> _WRITTEN TASKS_
1. Answer these questions about the list_bl discussion.
(a) According to the writer, inside what should raw locks not be hidden without making it clear?
(b) Which variant of list_bl does the writer call inherently bad?
(c) What side benefit does the writer name for fully separating the rcu version of list_bl?
2. Copy the stretch of the list_bl discussion from "That's not universally" through "a raw lock.", word for word.
3. Write what comes next in the list_bl discussion, starting after its last sentence.

-- Begin TEXT EXTRACT --

That's not universally true -- even in the absence of RT there are nesting
considerations. But it would probably be good if raw locks weren't hidden
inside other locking primitives without making it clear (ideally in the
function names) that it's a raw lock.

> Moreover, apart from dm-snapshot, anyone ever using list_bl is at risk
> of breaking the realtime kernel, if he or she is not aware of that
> particular limitation of list_bl's implementation in the realtime tree.

In particular the non-rcu variant seems inherently bad unless you protect
traversal with some other lock (in which case why use bl at all?). Maybe
fully separate the rcu version of list_bl and keep using raw locks there
(with the name clearly indicating so), with the side benefit that
accidentally mixing rcu and non-rcu operations on the same list would become
a build error, and convert the non-rcu list_bl to use non-raw locks on RT.

-- End TEXT EXTRACT --
-- Begin DATASET RECORDS --

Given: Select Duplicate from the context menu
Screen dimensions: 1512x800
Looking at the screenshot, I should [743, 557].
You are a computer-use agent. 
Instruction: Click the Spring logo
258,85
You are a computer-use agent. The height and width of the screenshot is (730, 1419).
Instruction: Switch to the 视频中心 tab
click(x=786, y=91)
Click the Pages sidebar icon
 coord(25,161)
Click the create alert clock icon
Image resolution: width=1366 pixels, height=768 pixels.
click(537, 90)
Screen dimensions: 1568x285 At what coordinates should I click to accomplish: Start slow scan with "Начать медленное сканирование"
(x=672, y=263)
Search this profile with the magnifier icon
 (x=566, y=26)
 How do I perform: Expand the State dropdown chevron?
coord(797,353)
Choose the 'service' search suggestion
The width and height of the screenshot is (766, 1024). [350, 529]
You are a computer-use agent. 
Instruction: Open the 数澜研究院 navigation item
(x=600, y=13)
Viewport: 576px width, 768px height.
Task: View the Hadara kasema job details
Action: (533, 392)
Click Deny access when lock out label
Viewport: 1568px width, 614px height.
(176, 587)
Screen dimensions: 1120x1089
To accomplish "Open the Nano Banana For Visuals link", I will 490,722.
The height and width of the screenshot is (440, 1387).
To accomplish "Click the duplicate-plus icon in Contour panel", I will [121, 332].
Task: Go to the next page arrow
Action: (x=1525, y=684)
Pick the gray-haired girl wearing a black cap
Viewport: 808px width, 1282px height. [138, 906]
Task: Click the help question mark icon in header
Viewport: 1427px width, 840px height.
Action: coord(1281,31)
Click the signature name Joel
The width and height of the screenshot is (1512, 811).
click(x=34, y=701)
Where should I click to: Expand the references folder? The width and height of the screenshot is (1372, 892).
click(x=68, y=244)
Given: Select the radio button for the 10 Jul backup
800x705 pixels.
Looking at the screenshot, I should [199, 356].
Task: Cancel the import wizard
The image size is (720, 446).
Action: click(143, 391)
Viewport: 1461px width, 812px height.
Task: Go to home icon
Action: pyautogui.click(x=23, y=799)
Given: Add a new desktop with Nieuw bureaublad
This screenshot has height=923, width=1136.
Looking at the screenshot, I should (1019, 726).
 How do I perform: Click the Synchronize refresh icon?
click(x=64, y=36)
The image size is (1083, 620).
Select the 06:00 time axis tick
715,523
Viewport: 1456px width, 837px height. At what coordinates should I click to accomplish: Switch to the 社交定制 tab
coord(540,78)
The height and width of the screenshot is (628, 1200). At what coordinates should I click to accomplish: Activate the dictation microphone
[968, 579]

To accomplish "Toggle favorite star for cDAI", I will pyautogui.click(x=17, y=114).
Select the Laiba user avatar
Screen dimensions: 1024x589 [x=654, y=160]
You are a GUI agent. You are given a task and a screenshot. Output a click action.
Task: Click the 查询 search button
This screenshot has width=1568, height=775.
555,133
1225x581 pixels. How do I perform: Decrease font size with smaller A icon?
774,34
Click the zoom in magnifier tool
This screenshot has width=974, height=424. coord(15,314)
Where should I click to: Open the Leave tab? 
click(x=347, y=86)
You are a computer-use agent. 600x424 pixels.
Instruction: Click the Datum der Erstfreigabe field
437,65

-- End DATASET RECORDS --

> _SOLVED PROBLEMS_
1.
(a) Inside other locking primitives.
(b) The non-rcu variant.
(c) Accidentally mixing rcu and non-rcu operations on the same list would become a build error.

2.
That's not universally true -- even in the absence of RT there are nesting
considerations. But it would probably be good if raw locks weren't hidden
inside other locking primitives without making it clear (ideally in the
function names) that it's a raw lock.

3.
BTW, I'm wondering what makes bit spinlocks worse than raw spinlocks on
RT... commit ad7675b15fd87f19 says there's no lockdep visibility, but that
seems orthogonal to RT, and could be addressed by adding a dep_map on debug
builds the same way the raw lock is currently added. The other bit spinlock
conversion commits that I could find are replacing them with non-raw locks.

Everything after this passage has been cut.